Job
Starting at the item line that contains "This screenshot has width=640, height=590." and continuing through the last item, substitute "place name" for "city label" and write those lines out again with nothing else changed, omitting the pictures.

Document and screenshot pointing items
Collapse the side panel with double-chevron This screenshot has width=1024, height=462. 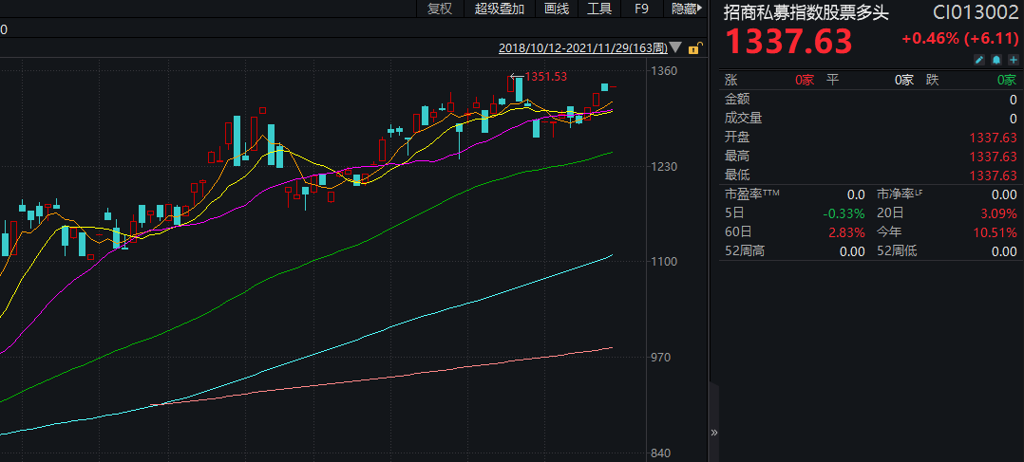(x=714, y=432)
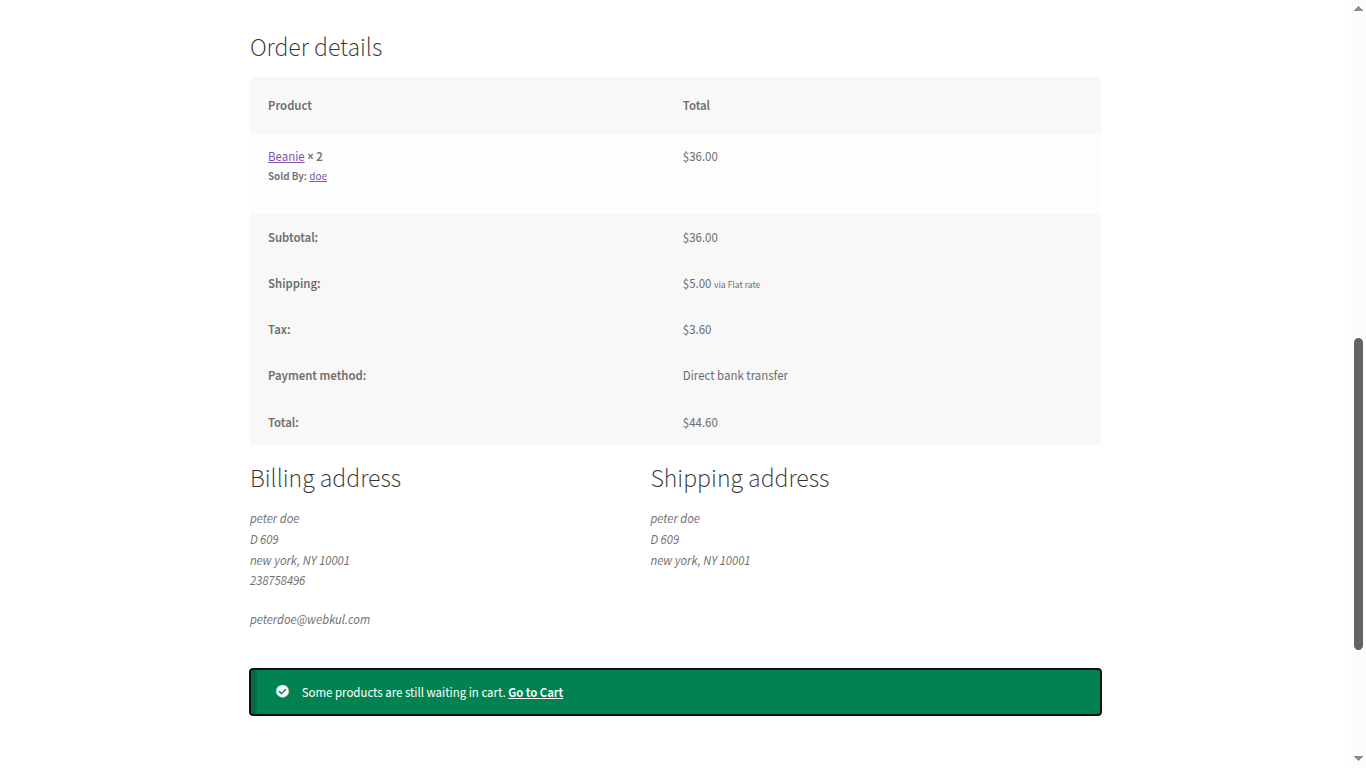Click Go to Cart in the banner
The height and width of the screenshot is (768, 1366).
tap(535, 692)
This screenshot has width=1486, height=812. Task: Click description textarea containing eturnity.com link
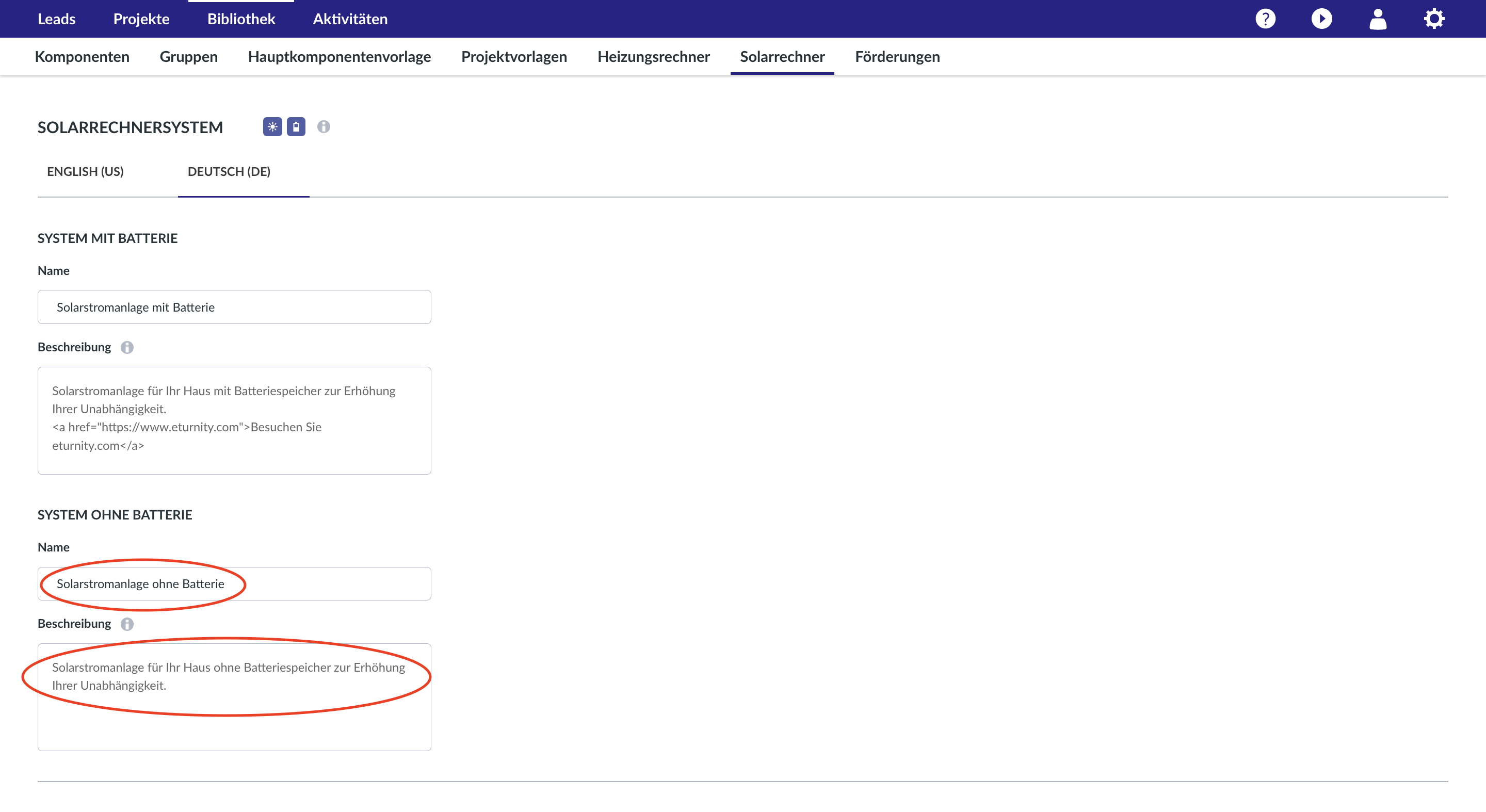(x=234, y=420)
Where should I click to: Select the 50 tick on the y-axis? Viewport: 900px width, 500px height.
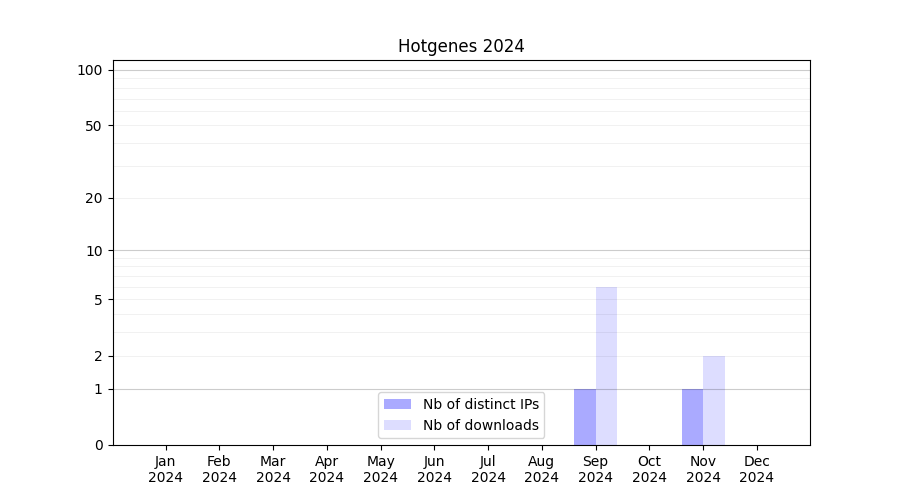pos(93,126)
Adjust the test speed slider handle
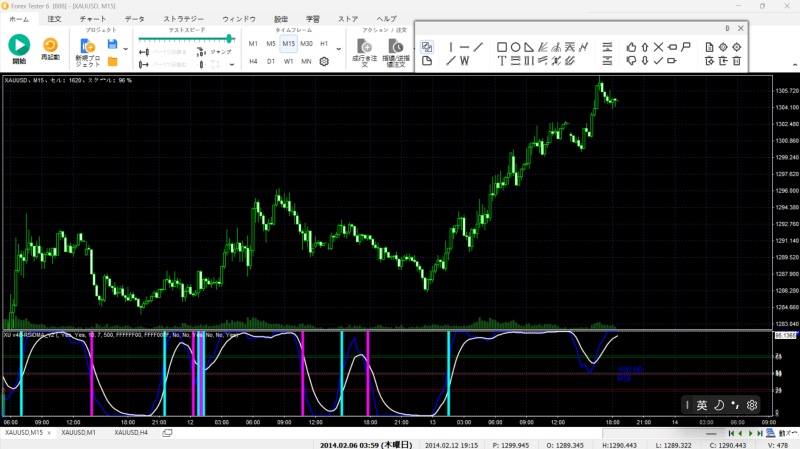This screenshot has height=449, width=800. [x=230, y=38]
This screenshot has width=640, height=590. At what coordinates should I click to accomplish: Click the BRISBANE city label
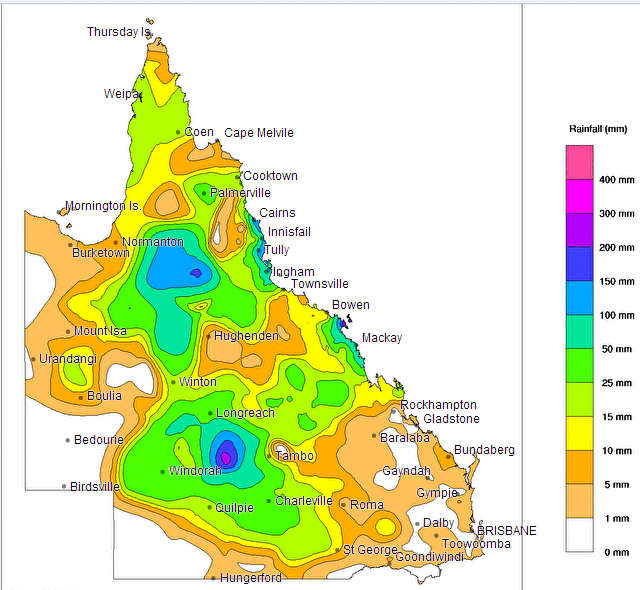pyautogui.click(x=506, y=531)
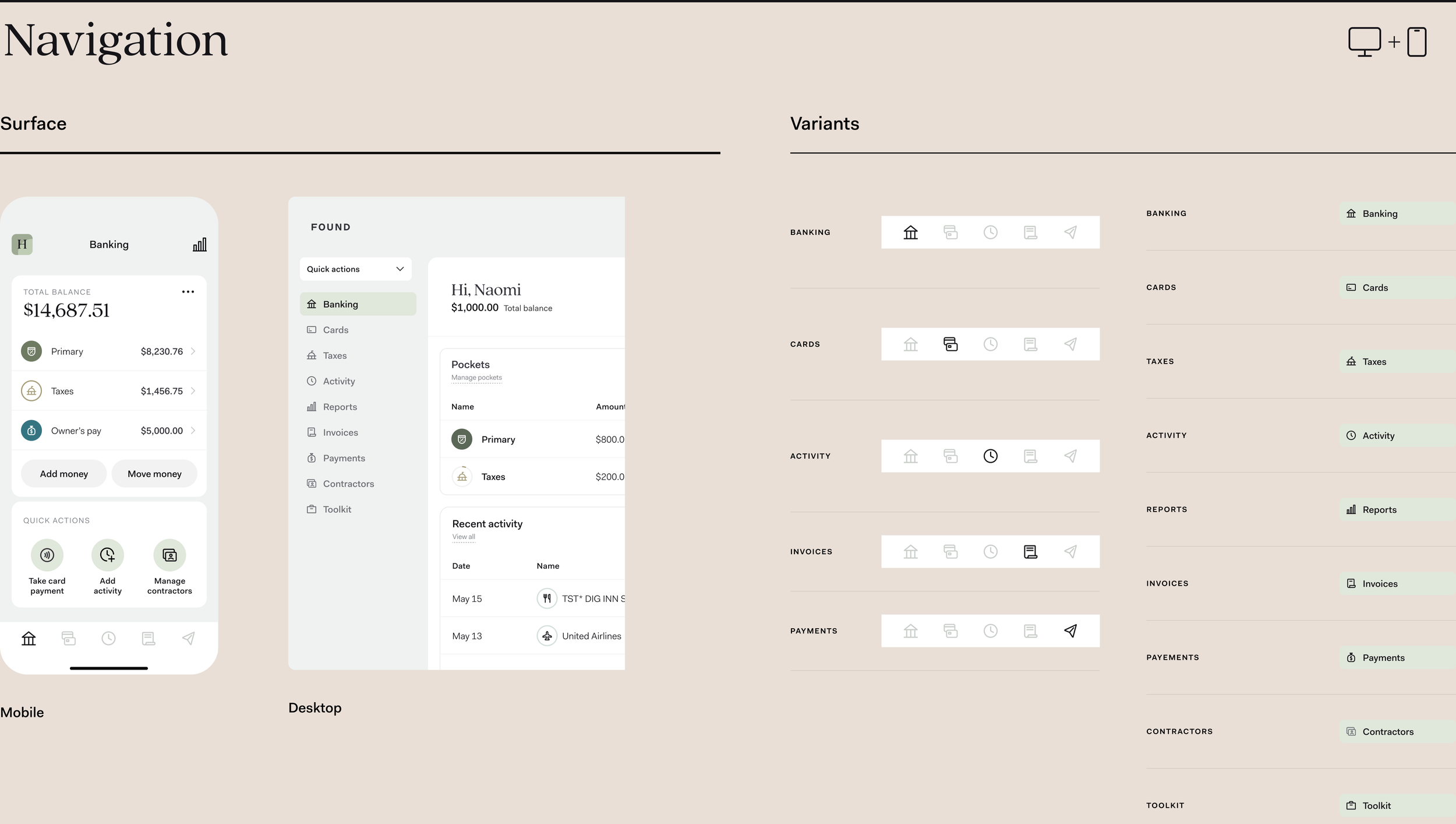Screen dimensions: 1456x824
Task: Select bank icon in mobile bottom navigation
Action: point(29,639)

Written solution
This screenshot has width=640, height=590. At what coordinates should I click to accomplish: Click the BRISBANE place name
pyautogui.click(x=506, y=531)
Screen dimensions: 1456x824
Task: Select bank icon in mobile bottom navigation
Action: point(29,639)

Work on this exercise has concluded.